### [Extrait du texte]
- - -

- aurele a écrit:
- Le DVD de la production de Bondy avec Mireille Delunsch en gouvernante, le même orchestre et le même chef est à voir me semble-t-il.
Réédition de la version de Colin Davis en disque à venir : http://www.amazon.de/The-Turn-Screw-Donath/dp/B008255TGU/ref=sr_1_3?s=music&ie=UTF8&qid=1339585064&sr=1-3
Cela existe également en film mais cela n'a jamais été publié en DVD.
Connaissez vous cet enregistrement?
Que pensez vous pour ceux qui les connaissent des versions de Britten et de Bedford?
Y a-t-il, dans la discographie de Britten, d'autres oeuvres autant enregistrées et pour lesquelles les versions "modernes" (si tant est que l'adjectif veuille dire quelque chose pour des oeuvres récentes) s'imposent à égalité avec celles laissées par le compositeur lui-même ?
Je ne reviens pas sur
Britten lui-même ; forcément, il a dans la baguette tout ce qui "fait"
Le Tour d'écrou (la machinerie diabolique des enchaînements, la virtuosité à l'orchestre et la manière sans concession d'exposer les voix, cf. Pears qui s'élève à des hauteurs allégoriques).
Je préfère, de loin, la version dvd pour la
production de Bondy. Simplement parce que Delunsch me paraît bien supérieure à Joan Rodgers (elle, plus proche de Deborah Kerr dans
Les Innocents mais sans la beauté froide, inquiète et inquiétante ; pour le coup, elle aurait méritée d'être captée en vidéo, cf. Genève avec Tate, plus bas). Chez Delunsch, le personnage est architecturé, en quelque sorte, par sa névrose ; détourré par ses peurs ; à la fois réservée et curieuse ; extrêmement mobile ; distanciée aussi (la qualité du timbre même enlève au personnage de sa compassion et crée une sorte de barrière autour d'elle dans un rapport mouvant au fantasme et à la réalité). Difficile à expliquer dès lors qu'on est privé de l'impact de la vision en salle qui était tétanisante. Aujourd'hui, j'aimerais voir/entendre Delunsch dans le rôle de Miss Jessel.
Colin Davis est exceptionnel ; et dans le même temps absolument à l'opposé de Harding ou de Britten (c'est aussi le cas pour son génial
Peter Grimes avec Vickers). Son orchestre melliflue est capiteux ; tordu comme une liane ; graphique, intensément coloré. Chez lui, l'horreur naît de l'étreinte de cette substance orchestrale dense, densifiée, étouffante/ominprésente. Et les chanteurs sont excellents ; notamment Donath, assez inattendue dans ce rôle mais parfaitement adaptée à cette vision puissante, j'ai envie de dire symphonique, dans laquelle (
a contrario de Delunsch) elle déboulle avec fraîcheur, lumineuse avant de sombrer dans l'horreur (le monologue de Mrs Grose qui est un basculement ici). A cette sauce, l'apparition de Miss Jessel, aussi onirique que vipérine est un sommet ! Le film, en lui-même, est une expérience ; beaucoup ont glosé sur l'exposition charnue/charnelle du thème de la pédophilie. Sur le luxe kitsch, aussi, d'une image qui tire du côté des séries B de la Hammer, etc. Sur la bande son de Harding (même de Britten), le hiatus aurait été complet ; ici, l'unité esthétique partagée avec Davis redouble au contraire l'irruption de l'horreur au milieu du
tea time. Très efficace, dès lors qu'on veut bien dépasser la post-synchro des voix et le doublage des chanteurs par des acteurs.

- - -

### [Consignes]
• a. Recopiez à l'identique, dans le texte sur Le Tour d'écrou, tout ce qui va de « Réédition de la » jusqu'à « et de Bedford? ».
• b. Prolongez le texte sur Le Tour d'écrou à partir de sa dernière phrase.

### [Données]
- - -

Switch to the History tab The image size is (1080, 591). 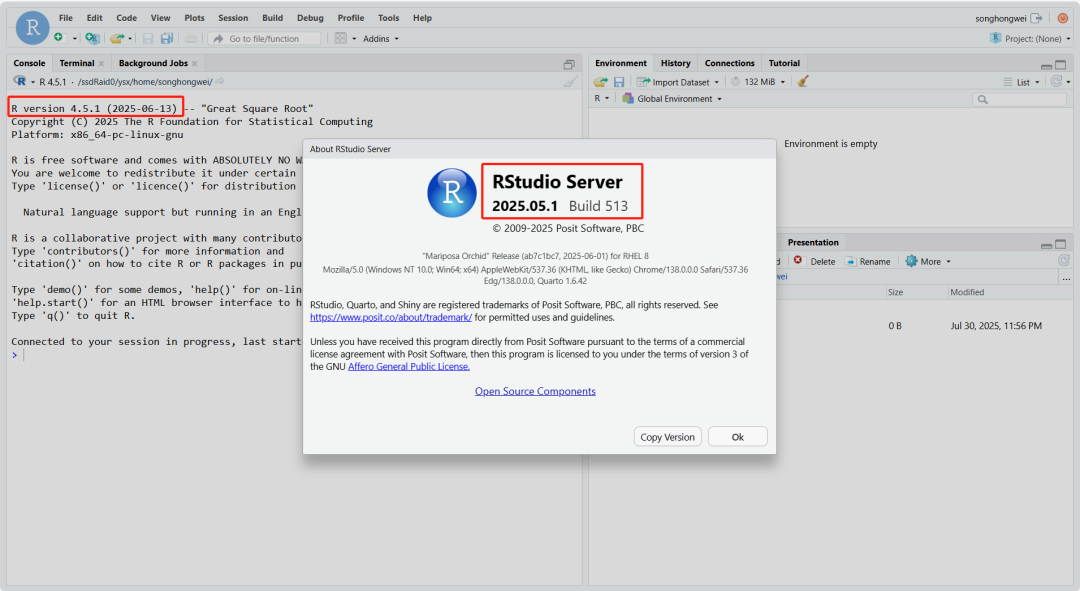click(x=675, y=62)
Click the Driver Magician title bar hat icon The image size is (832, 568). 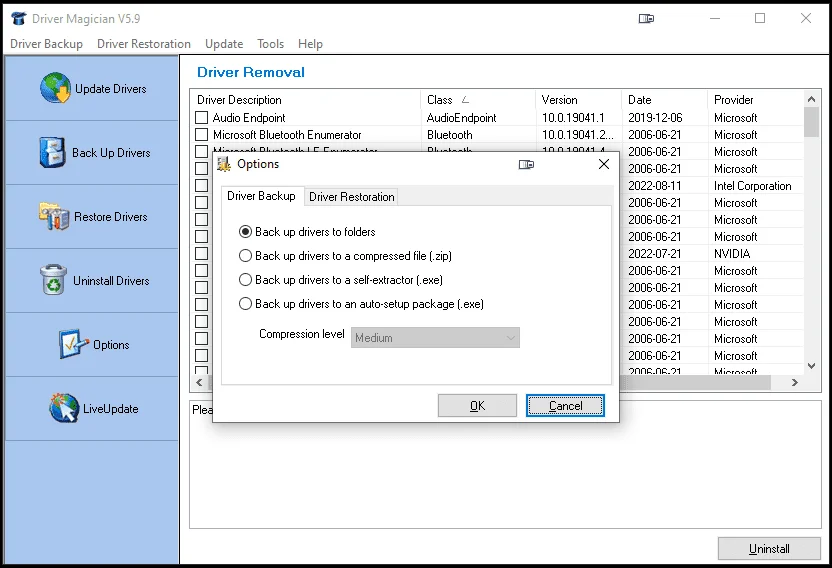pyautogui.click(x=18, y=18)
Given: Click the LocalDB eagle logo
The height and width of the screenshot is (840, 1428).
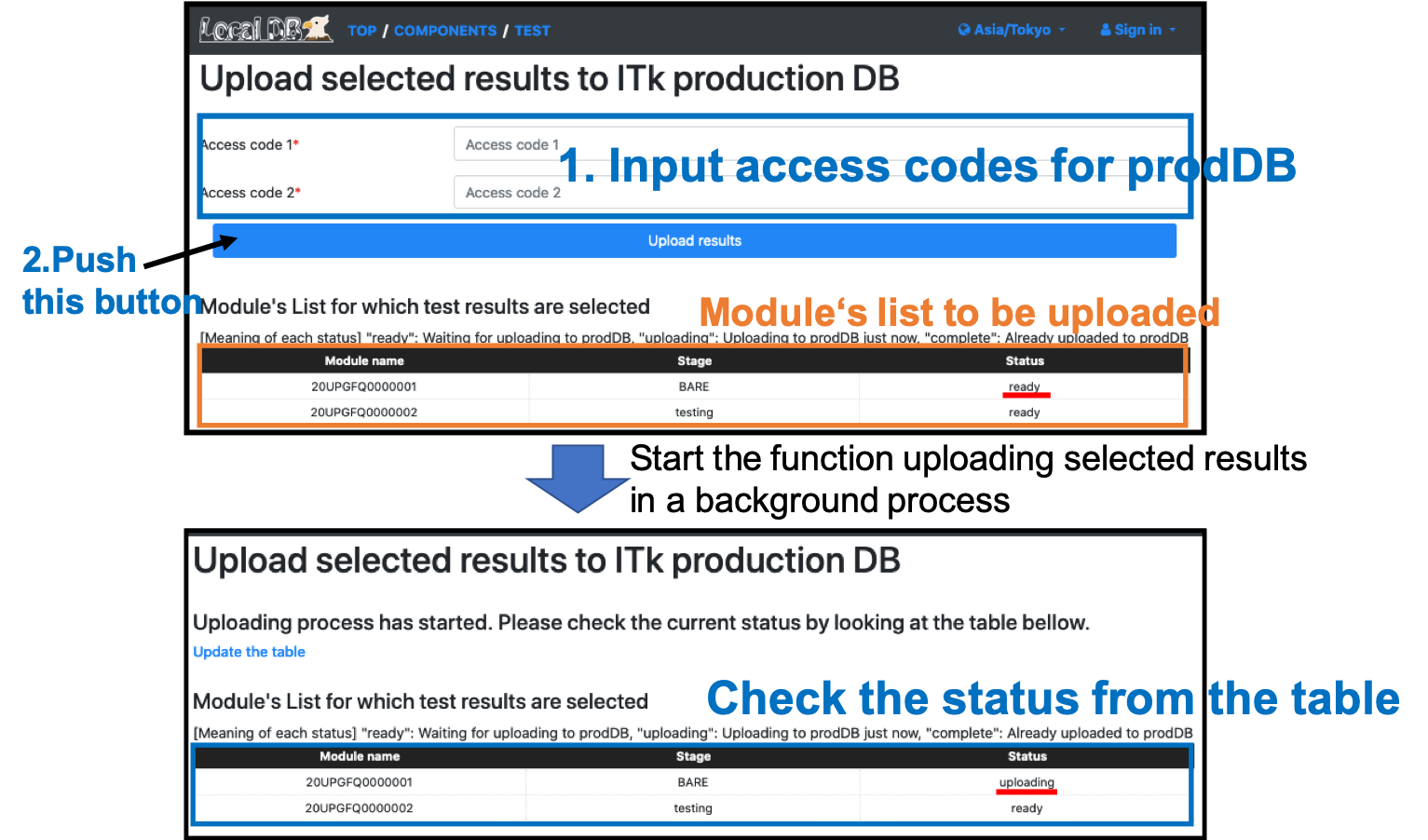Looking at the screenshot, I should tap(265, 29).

- - -

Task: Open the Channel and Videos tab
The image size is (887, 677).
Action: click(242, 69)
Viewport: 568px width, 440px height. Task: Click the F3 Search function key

- - -

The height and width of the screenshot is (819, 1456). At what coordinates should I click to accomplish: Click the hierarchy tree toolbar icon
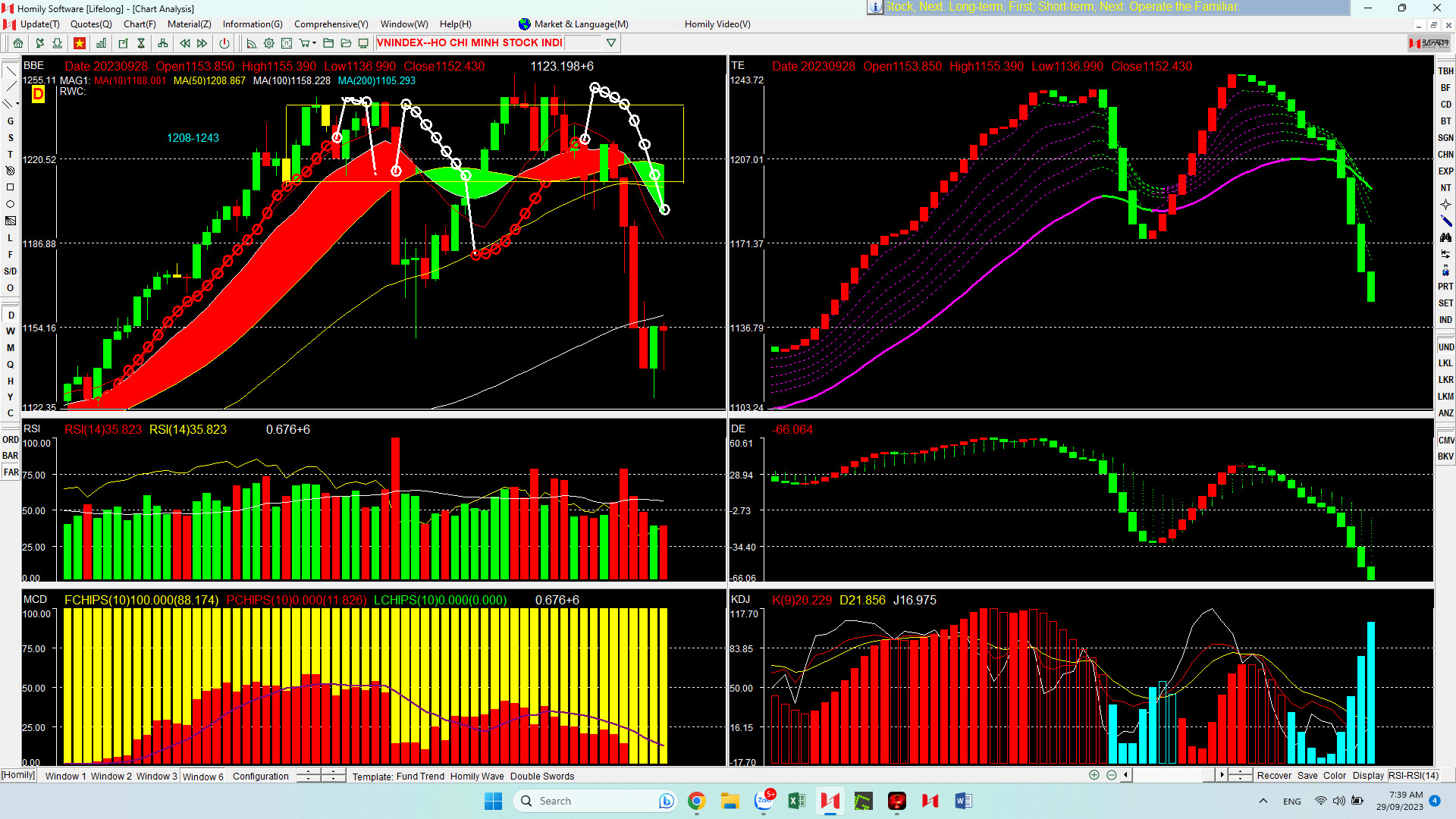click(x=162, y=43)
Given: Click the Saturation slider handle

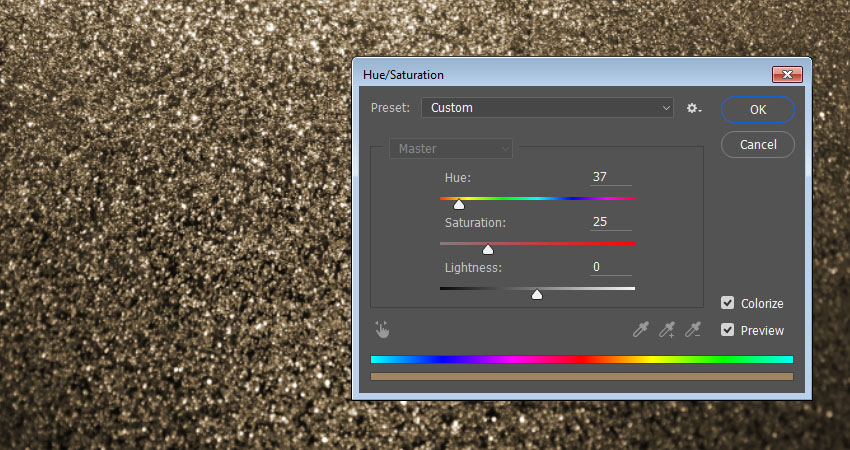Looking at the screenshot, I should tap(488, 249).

- - -

### [Réponses par consigne]
• a.
Réédition de la version de Colin Davis en disque à venir : http://www.amazon.de/The-Turn-Screw-Donath/dp/B008255TGU/ref=sr_1_3?s=music&ie=UTF8&qid=1339585064&sr=1-3
Cela existe également en film mais cela n'a jamais été publié en DVD.
Connaissez vous cet enregistrement?
Que pensez vous pour ceux qui les connaissent des versions de Britten et de Bedford?

• b.
Je n'ai pas entendu la récente version de Glyndebourne avec Tilling ; j'en ai lu beaucoup de bien (et Tilling pourrait assez m'intéresser, ici, si elle sait reproduire la narration incroyable de galbe et, dans le même temps, d'objectivité qu'elle avait à "Prinsessen" de Grieg en récital à Aix ; presque annonée, je n'en suis pas encore vraiment revenu).
Bedford est peut-être ma version de chevet (à concurrence de Davis, en fait). D'abord parce que le chef sait resserrer les vis/vices d'un chambrisme coloriste où passent toutes les émotions voulues par le compositeur et le librettiste (l'ascèse "didascalique" du prologue, l'enflure du monologue de Mrs Grose, les scintillements des scènes nocturnes, etc. ; beaucoup de parentés, je trouve, avec ses versions écorchées de
Phaedra et de la
Sinfonia da Requiem). Ensuite parce que son plateau impose au moins deux figures majeures : la Gouvernante de Lott (un personnage suivant des linéaments parallèles, opposés, voire concurrents ; entre compassion, présence féminine maternante et, dans le même temps, rejet, absence presque) et le Quint de Langridge (pas loin de faire de l'ombre à Pears ; investissement intime du rôle, du mot, l'instrument en plus). Nadine Secunde en Miss Jessel vaut son pesant de sucettes (présence sulfureuse, large voix d'opéra jetée au milieu de l'épure ; de là le personnage prend à la gorge).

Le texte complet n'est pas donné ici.